My class at RPI had about a thousand students, so I met a lot of people in college. It would have been hard not to. A handful of these classmates became very good friends, and I'm grateful. However, here are four RPI people who weren't my classmates, but who helped make my college experience that much more memorable.
Linda Strunk
Linda was the editor in chief of the school magazine ("The Engineer") when I joined that publication my freshman year. I was blown away by her amazing energy. She pushed people only as hard as she would push herself, but she really pushed herself hard. Not only was she hands-on, and detail-oriented, but she was an able manager and delegator. I learned that she had really good grades despite a demanding extra-curricular schedule. Her life outside of school was spent in pursuit of achievement, whether it was the classical guitar, or a coveted internship in Japan. To this day when I think about people with "drive", I think about Linda.
Randy Rumpf
During my work in the school magazine, I had the distinct pleasure of meeting and getting to know Randy, an in-house graphics illustrator for the school. He was part of a very small staff in a far off building from the main campus. My visits there were business oriented at first, but Randy's easy charm and welcoming manner made me stay. He had great stories about the school, and life beyond school.
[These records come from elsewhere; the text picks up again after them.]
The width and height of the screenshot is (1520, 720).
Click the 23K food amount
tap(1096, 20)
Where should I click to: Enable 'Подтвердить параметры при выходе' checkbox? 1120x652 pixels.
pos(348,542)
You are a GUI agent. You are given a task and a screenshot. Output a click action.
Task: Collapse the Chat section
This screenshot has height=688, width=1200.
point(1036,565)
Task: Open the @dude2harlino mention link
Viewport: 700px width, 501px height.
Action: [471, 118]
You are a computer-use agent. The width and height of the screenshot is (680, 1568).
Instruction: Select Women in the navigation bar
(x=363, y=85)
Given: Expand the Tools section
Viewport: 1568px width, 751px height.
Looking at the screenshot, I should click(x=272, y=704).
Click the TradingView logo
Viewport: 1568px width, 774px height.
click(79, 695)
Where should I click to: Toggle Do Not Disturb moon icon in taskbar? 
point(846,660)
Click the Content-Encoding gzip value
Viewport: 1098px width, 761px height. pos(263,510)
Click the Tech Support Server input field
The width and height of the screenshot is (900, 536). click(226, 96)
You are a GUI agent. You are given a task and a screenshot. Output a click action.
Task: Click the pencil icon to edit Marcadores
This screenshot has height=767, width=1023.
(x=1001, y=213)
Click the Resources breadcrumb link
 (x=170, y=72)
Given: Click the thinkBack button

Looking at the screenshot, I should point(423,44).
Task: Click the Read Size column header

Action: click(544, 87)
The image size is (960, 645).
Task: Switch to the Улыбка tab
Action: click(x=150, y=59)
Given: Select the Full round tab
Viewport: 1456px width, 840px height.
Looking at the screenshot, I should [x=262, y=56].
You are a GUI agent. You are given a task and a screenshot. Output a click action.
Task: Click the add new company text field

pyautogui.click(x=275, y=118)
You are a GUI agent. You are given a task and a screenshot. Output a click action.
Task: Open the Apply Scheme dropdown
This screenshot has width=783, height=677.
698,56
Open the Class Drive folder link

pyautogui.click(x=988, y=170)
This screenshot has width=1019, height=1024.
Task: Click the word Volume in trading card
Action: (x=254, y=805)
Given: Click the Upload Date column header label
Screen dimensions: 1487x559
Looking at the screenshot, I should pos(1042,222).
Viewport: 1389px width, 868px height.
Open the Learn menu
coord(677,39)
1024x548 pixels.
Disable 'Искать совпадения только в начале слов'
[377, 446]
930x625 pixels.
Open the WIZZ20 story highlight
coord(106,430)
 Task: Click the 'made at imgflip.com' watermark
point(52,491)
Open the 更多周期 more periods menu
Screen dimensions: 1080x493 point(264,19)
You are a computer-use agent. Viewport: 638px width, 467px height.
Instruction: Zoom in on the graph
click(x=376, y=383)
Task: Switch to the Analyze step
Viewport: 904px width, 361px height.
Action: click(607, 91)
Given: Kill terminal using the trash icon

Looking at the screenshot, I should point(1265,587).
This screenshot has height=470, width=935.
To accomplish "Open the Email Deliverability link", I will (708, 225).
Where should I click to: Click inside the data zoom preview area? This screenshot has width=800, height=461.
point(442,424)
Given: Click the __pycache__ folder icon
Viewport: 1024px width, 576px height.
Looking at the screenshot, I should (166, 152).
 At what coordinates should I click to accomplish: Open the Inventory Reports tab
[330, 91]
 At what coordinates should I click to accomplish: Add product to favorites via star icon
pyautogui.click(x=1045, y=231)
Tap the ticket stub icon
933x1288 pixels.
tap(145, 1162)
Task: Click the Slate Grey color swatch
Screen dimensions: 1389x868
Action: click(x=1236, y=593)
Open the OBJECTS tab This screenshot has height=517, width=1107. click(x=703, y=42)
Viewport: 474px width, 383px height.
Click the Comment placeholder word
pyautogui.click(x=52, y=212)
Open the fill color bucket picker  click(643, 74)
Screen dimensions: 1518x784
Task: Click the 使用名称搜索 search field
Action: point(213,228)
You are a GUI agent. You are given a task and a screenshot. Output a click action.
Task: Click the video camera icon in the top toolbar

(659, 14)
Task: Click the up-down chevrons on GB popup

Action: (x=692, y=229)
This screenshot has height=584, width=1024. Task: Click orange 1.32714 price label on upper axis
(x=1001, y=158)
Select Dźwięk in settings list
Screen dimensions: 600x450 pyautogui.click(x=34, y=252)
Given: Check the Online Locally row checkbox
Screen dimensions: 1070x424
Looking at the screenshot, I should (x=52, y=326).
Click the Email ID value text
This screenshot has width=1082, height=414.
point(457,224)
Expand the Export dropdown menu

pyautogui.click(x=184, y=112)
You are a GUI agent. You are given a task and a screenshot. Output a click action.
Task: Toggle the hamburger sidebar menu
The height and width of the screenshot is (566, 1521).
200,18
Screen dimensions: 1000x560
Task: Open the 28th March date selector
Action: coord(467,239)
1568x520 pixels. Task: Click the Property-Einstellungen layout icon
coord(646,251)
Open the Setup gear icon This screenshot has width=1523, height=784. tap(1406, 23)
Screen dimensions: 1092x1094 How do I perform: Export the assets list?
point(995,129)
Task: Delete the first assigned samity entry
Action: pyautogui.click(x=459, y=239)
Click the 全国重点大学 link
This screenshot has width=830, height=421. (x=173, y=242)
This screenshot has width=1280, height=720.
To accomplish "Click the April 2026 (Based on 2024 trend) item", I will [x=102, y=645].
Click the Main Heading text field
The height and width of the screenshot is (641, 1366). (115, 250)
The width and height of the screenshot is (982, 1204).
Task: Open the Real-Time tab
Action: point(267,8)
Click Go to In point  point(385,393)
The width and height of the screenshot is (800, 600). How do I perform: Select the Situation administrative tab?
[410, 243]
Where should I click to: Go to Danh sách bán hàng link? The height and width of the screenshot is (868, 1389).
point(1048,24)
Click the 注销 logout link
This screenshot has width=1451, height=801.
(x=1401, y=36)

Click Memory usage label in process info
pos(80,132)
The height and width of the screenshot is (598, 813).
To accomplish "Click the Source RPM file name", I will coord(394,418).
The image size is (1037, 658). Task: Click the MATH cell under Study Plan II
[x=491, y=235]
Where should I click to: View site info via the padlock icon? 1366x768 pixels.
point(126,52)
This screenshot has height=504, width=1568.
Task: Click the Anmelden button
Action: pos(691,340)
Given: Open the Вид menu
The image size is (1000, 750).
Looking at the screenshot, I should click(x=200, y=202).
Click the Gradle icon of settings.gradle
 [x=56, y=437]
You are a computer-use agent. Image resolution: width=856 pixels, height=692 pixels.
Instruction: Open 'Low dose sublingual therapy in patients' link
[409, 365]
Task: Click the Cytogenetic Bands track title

His artwork and illustrations graced many of RPI's brochures, posters and signs, and the pride he took from his work was a great example to me.
Trish Doyle
Trish was one of the counselors at RPI's Career Development Center. She was one of the people who helped me with getting into a co-op program, a short-term job (six months) that emphasizes classroom learning. When I returned to school, I joined a group that worked with Trish to promote the co-op program on-campus. Trish was a delightful person to know, and became one of my favorite RPI people. She was always great company and she made "the institute" a nicer place, especially in my junior and senior years.
Ephraim Glinert
Professor Glinert taught "Computer Fundamentals" my freshman year, and he has the distinction of introducing me to UNIX, a computer operating system that I have used professionally in every job since I graduated. I don't remember why I was visiting him at his office, but I do remember him turning to his terminal, and logging in to check on something. The system he used seemed so much faster and sleeker than the system we freshmen used. "This is UNIX," he said. "You'll be lucky once you get on this; it's nicer than MTS." He was right.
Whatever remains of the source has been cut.